WORK INSTRUCTIONS: Every line in the data below from the one containing "The height and width of the screenshot is (2412, 1080)." down to the one containing "Close the Assign Macro dialog", both included, must be retyped exactly; no other line is to appear.

INFORMATION SHOWN:
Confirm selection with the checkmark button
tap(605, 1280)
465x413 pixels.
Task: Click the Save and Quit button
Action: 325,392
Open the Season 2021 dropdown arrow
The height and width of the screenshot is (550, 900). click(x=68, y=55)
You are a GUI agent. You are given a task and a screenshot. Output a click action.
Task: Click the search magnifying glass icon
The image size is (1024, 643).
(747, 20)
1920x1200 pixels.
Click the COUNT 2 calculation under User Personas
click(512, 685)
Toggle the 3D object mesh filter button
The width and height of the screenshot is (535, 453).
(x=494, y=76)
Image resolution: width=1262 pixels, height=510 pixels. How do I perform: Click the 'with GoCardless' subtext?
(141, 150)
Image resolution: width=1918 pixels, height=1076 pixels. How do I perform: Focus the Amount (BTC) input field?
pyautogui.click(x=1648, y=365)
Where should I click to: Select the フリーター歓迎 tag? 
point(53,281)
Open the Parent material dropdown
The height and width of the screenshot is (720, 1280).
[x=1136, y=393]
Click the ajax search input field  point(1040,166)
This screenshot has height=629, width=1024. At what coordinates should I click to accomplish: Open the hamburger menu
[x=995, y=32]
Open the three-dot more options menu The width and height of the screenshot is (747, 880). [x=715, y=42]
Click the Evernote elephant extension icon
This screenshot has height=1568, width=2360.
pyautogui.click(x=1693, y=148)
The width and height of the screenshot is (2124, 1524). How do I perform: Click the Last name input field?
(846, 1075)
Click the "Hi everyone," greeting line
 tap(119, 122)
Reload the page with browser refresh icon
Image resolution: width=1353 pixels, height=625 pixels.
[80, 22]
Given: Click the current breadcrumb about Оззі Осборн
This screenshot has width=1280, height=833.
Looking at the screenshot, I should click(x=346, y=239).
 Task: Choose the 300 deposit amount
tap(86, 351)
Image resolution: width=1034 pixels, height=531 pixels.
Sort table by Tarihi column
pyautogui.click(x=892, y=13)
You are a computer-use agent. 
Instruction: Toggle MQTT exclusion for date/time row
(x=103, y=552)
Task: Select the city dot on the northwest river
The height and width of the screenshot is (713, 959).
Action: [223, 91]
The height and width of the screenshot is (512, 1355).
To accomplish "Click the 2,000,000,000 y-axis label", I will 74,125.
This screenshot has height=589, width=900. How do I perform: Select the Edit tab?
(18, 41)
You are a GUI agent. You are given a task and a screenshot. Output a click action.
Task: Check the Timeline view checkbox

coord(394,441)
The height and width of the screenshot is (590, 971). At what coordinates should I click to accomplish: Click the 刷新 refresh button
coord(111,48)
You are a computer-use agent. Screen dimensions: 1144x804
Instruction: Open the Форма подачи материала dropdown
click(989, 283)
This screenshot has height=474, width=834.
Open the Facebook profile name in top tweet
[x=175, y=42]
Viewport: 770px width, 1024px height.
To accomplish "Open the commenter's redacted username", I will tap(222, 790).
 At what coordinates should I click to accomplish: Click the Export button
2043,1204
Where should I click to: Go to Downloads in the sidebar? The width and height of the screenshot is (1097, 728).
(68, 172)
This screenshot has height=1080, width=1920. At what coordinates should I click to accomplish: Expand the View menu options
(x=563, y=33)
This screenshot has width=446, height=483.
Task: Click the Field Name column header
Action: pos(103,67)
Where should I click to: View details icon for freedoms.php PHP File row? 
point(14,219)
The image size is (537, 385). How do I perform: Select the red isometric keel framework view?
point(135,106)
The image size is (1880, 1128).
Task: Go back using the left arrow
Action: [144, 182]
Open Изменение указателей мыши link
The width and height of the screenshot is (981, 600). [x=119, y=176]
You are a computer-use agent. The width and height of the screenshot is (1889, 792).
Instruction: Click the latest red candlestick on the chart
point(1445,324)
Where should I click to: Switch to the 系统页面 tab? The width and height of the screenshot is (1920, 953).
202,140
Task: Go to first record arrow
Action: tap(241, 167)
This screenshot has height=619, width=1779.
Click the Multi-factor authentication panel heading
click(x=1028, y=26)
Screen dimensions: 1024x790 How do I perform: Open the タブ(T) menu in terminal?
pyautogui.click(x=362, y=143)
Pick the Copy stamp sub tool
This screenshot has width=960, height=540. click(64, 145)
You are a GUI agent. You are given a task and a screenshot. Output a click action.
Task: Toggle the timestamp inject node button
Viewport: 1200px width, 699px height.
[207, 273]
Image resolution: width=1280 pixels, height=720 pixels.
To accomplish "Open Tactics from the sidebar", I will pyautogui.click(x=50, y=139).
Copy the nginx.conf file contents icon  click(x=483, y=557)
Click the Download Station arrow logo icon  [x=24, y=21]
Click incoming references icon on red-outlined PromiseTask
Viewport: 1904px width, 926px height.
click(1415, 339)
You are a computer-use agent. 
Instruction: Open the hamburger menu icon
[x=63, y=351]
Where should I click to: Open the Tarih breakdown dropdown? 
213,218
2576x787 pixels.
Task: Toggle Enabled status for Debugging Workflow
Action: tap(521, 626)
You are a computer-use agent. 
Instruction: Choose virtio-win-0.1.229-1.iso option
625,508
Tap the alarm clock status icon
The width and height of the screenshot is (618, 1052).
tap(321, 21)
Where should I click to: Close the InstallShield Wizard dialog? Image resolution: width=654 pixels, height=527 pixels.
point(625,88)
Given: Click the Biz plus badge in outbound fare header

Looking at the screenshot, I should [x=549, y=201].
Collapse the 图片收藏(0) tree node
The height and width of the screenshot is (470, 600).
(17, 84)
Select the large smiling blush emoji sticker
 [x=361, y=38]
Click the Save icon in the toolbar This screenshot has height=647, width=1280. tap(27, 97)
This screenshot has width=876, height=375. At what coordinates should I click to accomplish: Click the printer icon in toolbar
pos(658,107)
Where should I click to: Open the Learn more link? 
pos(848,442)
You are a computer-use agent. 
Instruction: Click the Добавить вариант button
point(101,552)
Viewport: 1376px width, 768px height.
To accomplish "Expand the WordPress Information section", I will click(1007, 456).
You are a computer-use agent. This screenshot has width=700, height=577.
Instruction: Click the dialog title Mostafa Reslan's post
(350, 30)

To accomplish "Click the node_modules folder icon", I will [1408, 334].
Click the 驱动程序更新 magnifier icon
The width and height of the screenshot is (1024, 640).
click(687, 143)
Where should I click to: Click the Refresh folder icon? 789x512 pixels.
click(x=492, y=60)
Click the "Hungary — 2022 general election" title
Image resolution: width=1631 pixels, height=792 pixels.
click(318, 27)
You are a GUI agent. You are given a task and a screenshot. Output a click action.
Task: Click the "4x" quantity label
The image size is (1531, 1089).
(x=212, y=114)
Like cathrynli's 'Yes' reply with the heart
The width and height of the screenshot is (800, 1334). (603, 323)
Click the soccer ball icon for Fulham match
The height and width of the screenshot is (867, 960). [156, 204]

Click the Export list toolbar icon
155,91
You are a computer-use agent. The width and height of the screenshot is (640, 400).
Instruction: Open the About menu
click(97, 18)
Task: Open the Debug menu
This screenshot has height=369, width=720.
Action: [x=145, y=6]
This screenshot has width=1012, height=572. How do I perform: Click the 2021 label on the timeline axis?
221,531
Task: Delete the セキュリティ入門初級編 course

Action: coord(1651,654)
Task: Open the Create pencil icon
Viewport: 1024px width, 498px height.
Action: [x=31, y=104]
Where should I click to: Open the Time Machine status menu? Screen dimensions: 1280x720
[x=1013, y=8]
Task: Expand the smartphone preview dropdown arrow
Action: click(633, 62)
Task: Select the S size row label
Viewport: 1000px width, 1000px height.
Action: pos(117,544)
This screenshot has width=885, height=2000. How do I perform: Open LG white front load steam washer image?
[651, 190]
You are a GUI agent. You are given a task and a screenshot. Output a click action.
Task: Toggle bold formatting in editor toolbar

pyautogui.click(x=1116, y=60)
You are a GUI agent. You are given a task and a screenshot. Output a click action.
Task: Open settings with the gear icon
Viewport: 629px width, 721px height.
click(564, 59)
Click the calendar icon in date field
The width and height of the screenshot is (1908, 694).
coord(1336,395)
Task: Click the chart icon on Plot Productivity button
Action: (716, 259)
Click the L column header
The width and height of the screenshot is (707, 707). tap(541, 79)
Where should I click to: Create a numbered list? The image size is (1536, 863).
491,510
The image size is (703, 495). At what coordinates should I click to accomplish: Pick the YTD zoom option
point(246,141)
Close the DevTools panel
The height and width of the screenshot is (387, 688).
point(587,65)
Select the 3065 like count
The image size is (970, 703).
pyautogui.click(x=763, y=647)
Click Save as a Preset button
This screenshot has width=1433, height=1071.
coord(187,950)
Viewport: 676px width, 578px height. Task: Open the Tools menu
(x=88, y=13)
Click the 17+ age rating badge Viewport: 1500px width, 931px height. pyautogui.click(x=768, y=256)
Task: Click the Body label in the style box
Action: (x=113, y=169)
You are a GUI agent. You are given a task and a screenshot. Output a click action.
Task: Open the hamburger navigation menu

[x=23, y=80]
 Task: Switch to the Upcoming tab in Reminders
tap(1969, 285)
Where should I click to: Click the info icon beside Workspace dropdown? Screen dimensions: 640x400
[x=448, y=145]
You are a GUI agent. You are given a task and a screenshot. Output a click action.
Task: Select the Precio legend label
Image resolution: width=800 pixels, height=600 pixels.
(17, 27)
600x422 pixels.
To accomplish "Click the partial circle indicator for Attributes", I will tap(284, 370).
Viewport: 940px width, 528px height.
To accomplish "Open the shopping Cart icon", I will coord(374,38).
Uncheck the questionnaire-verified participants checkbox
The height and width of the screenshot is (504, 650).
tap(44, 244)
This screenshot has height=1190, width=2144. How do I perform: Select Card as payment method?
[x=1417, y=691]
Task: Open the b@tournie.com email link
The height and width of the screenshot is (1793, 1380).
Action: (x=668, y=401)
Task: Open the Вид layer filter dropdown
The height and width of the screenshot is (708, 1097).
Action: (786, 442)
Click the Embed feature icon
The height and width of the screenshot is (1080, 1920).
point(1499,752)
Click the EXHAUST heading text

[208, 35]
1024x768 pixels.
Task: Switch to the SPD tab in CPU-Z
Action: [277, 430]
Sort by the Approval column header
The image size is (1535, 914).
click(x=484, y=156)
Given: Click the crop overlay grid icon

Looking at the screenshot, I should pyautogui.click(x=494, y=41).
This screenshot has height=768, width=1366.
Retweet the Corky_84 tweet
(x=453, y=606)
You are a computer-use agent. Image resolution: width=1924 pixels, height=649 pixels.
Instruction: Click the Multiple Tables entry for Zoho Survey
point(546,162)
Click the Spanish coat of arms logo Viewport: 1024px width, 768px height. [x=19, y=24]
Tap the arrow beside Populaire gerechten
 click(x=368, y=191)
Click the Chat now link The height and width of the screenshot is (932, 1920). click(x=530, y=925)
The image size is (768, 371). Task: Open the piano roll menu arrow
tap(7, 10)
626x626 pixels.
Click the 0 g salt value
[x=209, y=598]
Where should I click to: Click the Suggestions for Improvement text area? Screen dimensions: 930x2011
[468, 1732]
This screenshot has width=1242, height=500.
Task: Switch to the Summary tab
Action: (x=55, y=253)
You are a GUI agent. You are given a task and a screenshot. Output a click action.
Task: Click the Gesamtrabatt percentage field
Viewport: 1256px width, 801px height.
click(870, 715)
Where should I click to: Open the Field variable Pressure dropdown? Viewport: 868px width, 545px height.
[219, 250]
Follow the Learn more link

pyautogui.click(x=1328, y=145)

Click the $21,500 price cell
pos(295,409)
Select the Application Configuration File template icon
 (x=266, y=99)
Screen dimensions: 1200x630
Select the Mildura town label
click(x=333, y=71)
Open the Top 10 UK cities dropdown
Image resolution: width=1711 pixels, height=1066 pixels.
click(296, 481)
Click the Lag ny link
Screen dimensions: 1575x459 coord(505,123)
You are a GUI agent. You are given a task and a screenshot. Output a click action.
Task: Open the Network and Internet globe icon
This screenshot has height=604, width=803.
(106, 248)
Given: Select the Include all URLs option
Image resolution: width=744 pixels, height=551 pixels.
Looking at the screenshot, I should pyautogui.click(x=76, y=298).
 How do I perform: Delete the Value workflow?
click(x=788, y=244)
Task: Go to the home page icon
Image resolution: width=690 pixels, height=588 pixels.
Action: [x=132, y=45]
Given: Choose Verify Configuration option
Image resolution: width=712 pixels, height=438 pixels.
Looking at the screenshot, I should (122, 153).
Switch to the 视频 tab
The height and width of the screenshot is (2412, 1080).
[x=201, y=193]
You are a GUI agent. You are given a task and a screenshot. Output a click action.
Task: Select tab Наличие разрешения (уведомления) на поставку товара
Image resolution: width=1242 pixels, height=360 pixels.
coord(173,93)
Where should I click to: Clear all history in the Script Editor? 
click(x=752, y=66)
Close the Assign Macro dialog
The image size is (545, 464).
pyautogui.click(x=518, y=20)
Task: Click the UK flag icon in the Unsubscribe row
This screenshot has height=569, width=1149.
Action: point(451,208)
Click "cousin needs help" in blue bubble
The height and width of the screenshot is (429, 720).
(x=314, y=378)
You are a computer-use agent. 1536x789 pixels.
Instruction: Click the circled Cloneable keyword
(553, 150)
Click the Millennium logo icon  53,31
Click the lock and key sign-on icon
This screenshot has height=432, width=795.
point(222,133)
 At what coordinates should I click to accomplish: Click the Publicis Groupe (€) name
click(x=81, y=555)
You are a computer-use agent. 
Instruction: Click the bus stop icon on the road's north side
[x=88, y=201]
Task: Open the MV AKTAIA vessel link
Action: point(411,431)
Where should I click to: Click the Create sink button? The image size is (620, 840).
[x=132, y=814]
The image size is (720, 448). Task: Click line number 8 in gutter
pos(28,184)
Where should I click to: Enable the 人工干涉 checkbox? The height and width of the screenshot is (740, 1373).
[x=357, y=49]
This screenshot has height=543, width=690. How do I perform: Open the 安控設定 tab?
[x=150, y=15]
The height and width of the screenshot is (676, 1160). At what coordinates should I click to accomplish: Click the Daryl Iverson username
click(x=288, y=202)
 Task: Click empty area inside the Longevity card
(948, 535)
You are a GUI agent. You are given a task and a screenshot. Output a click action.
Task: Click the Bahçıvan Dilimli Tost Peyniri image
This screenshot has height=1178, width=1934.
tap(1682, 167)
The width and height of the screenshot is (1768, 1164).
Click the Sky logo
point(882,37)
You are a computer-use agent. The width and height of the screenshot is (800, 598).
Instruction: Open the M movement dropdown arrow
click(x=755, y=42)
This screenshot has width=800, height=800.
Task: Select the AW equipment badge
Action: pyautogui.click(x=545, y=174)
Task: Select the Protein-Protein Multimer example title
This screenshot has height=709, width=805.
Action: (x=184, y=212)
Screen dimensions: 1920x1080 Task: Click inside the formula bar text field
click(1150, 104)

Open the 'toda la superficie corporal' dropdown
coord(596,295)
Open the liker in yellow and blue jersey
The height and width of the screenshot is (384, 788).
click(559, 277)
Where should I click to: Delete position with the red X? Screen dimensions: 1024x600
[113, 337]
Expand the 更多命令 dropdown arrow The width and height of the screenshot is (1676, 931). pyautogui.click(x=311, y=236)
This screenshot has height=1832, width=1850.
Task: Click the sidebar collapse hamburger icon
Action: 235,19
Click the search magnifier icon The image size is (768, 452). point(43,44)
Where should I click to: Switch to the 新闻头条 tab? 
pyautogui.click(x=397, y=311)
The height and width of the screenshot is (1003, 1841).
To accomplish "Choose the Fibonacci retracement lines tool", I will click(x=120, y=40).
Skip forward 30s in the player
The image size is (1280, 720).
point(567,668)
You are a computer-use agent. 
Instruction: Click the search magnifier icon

RESPONSE BELOW:
The height and width of the screenshot is (2412, 1080).
[x=201, y=193]
You are a GUI agent. You are given a task and a screenshot. Output a click action.
Task: Select tab Наличие разрешения (уведомления) на поставку товара
Image resolution: width=1242 pixels, height=360 pixels.
coord(173,93)
Where should I click to: Clear all history in the Script Editor? 
click(x=752, y=66)
Close the Assign Macro dialog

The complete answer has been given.